It feels like 90% of Reddit is Karma farming bots (posts and comments) to resell those accounts. Throwing in chatGPT bots & astroturfing and you probably reach 95% of Reddit.
r/place is a perfect demonstration that Reddit is dominated by bots (and admins).
I've noticed that Lemmy feels more natural and less inflammatory. I stopped voting or commenting on Reddit so as to avoid giving them free content and curation. Not long after, I started seeing a huge uptick in inflammatory posts and comments, almost as if the algorithm was trying to bait me into participating again. Joke's on them though, it just pushed me to browse Lemmy even more.
The good side is really small, in comparison with the bad side.

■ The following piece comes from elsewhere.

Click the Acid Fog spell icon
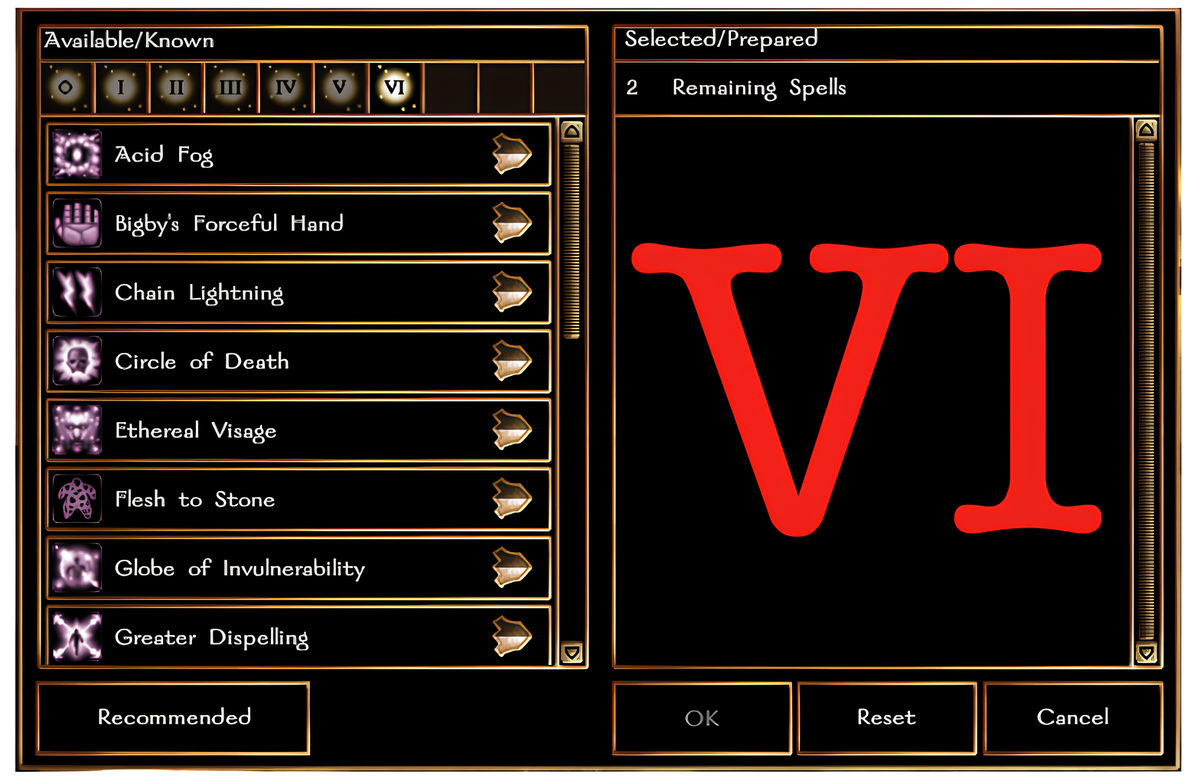This screenshot has height=778, width=1200. pyautogui.click(x=77, y=155)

If you want to amass karma, it's better to pump out low-effort content, that users see and upvote out of habit. If however you want to contribute with a community, high-effort content is generally preferable; specially reposts of highly upvoted posts. As such, even if karma promotes activity, it'll promote the sort of activity that ends as noise, for most people in the community.
The above will need to be addressed by moderators, who have a bigger pressure to implement rules against low-effort content. That means that non-mod users need to follow bigger rulesets, and increases the workload for the mods.
Karma reinforces echo chambers, as users with more karma are seen as "more authoritative". As such, it has a chilling effect on divergent opinions - because people don't want to lose that façade of authoritativeness. And this snowballs really fast because people voicing those divergent opinions will get lower karma, and be seen as less authoritative, thus the opinion is seen as less trustable than the one promoted by the echo chamber. (Note that this affects even fluff opinions like "it's fine to say 'animes'" or "I like pineapple on my pizza".)
In a certain defunct site, karma raised concerns about moderators misusing their mod powers to remove posts from other users, and then repost them to amass karma. Or users spamming a legit post with reports, through bots, to get rid of it. This can be generalise into "once you set up karma as a goal, some people will use shitty ways to reach that goal".
Specially assumptive = stupid moderators are prone to assume too much out of karma. Low karma should mean only "people in general don't like what this person posts/comments"; and yet those assumers often treat it as "low karma = troll" or "low karma = shitposter".
In another comment, you said:
But ir might be concerning that Lemmy doesnt incentive activity somehow .
I don't think that encouraging activity is "bad" (far from that!), but that karma is the wrong way to do it.
Intentionally, Lemmy itself doesn't total your upvotes and downvotes. You can go to your profile and see them for a given comment or post, but not an overall total. Some apps do show it.
Most of us agree that Reddit karma caused people to post and say things just for the karma, which was an overall negative. People put too much value in the score. So while we have upvotes and downvotes, they're deemphasized, and that's on purpose.
My post was mostly lighthearted. But ir might be concerning that Lemmy doesnt incentive activity somehow . Aggregators are as good as how many people participate
Karma is often a perverse incentive; in theory it's supposed to encourage good quality content, but in practice it encourages unnecessary reposts + barely acceptable (but easy to judge) content.
This message is to inform you that your account will not be able to post/comment in the next 24 hours due to the negative karma accumulated from this post:
Bad bot. OP is a newbie asking an honest question, and for that they get booted by a bot?
It would make sense to notify a human mod when a post is drowning in downvotes like this one, but it's a mistake to trust the bot to hand out suspensions.
Accumulated karma is not officially tracked. You can however see how many up votes and down votes you have on your posts and comments in the profile section.
Is that value stored on the home instance of the user? I think summing karma is a terrible measure of an account. So if it's stored in the instance, I'll update mine to be a large random value.
Maybe we can have the admins of all instances update the value for all users to a random value to make it worthless.